In a speech at Lotte Hotel in Seoul hosted by the Institute for Global Economics, Subir Lall, the division chief of the International Monetary Funds Asia-Pacific department, said Koreas economy is expected to recover in the second half next year as the current account posts a surplus and inflationary pressure weakens.
The Korean economy, buffeted by the global meltdown, will grow just two percent, lower than earlier predictions made this year, he said.
Lall also cited the strength of Koreas financial fundamentals and the stability of its foreign debt conditions, but warned against the feedback phenomenon in which the financial crisis has a knock-on effect on the real economy.

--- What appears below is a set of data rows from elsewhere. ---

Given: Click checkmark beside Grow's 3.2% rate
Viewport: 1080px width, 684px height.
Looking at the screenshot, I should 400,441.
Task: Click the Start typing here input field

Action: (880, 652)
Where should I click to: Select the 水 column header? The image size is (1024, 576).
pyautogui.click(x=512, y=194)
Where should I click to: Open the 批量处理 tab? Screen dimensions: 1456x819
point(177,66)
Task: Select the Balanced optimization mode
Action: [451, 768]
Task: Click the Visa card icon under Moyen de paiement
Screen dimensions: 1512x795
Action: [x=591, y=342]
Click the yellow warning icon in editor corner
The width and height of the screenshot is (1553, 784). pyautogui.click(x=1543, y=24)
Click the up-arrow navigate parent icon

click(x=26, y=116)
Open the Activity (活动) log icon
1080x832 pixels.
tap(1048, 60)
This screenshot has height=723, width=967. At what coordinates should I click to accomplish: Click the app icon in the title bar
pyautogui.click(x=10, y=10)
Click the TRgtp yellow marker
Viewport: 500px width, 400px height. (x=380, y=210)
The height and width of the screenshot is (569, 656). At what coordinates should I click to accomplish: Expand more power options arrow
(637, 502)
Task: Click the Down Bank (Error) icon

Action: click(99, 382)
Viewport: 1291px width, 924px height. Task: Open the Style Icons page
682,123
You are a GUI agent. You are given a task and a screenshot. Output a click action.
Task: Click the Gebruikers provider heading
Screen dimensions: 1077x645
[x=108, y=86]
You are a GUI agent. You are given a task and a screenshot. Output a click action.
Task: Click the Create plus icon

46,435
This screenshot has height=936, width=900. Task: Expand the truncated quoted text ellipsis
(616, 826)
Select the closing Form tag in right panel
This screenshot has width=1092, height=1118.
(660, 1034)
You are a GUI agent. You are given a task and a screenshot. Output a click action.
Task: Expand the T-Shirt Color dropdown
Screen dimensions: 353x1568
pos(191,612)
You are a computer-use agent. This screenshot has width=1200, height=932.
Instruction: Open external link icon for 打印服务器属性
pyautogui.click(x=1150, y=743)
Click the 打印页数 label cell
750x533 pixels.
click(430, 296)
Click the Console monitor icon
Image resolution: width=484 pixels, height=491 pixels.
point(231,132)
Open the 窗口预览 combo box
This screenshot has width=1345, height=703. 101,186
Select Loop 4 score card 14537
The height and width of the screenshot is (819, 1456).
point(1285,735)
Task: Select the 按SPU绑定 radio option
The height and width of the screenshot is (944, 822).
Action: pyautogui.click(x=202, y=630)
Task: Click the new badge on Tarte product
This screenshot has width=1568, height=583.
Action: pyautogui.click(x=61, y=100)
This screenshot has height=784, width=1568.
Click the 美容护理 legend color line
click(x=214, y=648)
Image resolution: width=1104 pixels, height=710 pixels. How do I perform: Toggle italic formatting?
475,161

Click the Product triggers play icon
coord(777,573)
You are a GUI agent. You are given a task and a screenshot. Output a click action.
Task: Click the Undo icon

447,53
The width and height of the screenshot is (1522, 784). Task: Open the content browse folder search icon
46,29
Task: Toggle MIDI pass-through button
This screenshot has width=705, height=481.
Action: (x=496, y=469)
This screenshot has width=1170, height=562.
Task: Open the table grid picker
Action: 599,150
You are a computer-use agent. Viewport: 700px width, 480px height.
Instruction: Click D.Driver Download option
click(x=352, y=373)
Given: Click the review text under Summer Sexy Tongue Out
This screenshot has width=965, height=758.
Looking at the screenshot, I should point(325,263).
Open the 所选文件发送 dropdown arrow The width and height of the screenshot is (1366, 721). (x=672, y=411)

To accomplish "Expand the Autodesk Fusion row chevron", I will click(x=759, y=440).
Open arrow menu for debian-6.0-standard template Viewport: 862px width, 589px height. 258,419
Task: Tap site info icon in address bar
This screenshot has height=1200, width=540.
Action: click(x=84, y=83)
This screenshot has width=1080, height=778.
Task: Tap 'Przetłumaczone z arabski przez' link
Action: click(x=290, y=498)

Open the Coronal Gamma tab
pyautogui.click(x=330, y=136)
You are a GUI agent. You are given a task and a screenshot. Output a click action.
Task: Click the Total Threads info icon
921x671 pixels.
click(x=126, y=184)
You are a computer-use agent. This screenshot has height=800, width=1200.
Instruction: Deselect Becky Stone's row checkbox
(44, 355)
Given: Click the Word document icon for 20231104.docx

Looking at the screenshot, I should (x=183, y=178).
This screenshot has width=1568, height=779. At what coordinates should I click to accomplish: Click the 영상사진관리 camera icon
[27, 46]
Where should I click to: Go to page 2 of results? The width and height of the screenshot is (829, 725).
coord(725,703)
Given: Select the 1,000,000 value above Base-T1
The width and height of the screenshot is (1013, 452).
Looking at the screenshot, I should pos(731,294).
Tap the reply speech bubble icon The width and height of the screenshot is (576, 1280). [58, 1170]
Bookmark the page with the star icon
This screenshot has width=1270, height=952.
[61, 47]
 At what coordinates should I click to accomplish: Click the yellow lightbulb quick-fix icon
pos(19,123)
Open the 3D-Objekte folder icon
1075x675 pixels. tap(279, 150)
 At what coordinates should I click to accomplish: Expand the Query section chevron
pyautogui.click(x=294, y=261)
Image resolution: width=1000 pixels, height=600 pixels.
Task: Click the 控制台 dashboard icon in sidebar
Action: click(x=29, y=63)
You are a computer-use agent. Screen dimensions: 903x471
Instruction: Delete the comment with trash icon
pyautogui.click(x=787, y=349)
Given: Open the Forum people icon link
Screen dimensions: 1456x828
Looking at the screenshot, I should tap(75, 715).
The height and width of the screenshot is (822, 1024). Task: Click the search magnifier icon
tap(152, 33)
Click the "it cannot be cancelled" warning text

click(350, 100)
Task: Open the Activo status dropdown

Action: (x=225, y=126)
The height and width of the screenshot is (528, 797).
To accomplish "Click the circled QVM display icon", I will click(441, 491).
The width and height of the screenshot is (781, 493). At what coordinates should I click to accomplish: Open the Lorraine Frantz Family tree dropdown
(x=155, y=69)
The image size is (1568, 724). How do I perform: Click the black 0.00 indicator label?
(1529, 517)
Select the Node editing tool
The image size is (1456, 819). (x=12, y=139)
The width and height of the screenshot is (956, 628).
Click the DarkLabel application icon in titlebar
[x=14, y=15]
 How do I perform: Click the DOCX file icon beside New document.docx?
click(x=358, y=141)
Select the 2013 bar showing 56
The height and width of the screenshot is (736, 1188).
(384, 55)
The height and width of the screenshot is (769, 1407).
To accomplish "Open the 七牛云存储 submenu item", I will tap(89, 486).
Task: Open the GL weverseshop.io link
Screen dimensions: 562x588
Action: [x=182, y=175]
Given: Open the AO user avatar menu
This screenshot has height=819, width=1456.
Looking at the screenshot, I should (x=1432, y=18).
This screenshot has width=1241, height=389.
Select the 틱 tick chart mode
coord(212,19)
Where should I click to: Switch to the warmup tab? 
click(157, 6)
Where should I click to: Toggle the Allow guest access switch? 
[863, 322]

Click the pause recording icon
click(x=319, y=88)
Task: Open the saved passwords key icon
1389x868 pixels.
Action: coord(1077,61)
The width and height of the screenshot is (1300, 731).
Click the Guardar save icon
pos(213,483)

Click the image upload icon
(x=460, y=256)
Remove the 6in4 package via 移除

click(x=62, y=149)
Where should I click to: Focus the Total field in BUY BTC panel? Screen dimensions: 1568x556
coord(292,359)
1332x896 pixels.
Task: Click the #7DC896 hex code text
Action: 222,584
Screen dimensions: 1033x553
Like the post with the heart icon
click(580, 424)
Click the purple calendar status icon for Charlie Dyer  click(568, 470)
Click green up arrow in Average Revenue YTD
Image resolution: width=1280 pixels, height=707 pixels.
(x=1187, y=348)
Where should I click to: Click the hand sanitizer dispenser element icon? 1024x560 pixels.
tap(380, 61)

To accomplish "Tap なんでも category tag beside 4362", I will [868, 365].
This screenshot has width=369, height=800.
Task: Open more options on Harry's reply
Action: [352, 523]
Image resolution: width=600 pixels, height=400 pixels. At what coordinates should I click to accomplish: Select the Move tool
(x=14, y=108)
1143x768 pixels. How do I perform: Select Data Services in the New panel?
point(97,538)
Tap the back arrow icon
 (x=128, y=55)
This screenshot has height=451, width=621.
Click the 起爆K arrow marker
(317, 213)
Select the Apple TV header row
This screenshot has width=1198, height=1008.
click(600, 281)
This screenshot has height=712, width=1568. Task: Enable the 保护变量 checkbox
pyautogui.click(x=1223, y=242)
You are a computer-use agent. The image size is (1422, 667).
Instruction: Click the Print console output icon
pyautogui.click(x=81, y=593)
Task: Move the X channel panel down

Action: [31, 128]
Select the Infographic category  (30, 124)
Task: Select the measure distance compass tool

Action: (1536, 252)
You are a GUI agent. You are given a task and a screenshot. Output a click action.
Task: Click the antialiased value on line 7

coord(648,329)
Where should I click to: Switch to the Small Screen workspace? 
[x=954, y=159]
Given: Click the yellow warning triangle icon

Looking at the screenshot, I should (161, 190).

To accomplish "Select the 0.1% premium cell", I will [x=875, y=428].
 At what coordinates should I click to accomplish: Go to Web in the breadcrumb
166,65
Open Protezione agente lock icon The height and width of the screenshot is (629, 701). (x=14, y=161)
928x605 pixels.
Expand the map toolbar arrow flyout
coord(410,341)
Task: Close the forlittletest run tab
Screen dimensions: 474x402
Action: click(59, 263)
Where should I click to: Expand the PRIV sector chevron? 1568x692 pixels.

On the nations dwindling foreign reserves and the weak won, he said, Korea has been significantly stable when it comes to foreign debts. It has the capacity to deal with fluctuating exchange rates. The weak won is the result of reduction of liabilities arising from the global liquidity crisis.
On negative outlooks for the Korean economy by certain foreign news media, he said media could exaggerate the situation to draw readers attention, adding, To prevent this, the IMF has upgraded its reports and forecast on Korea each month.
In the wake of the worsening global economy, the IMF last month lowered its growth forecast for Korea from 3.5 percent to two percent for 2009. It plans to release new forecasts in January and April.
Lall arrived Seoul last Thursday for regular consultations between the Washington-based organization and the Korean government.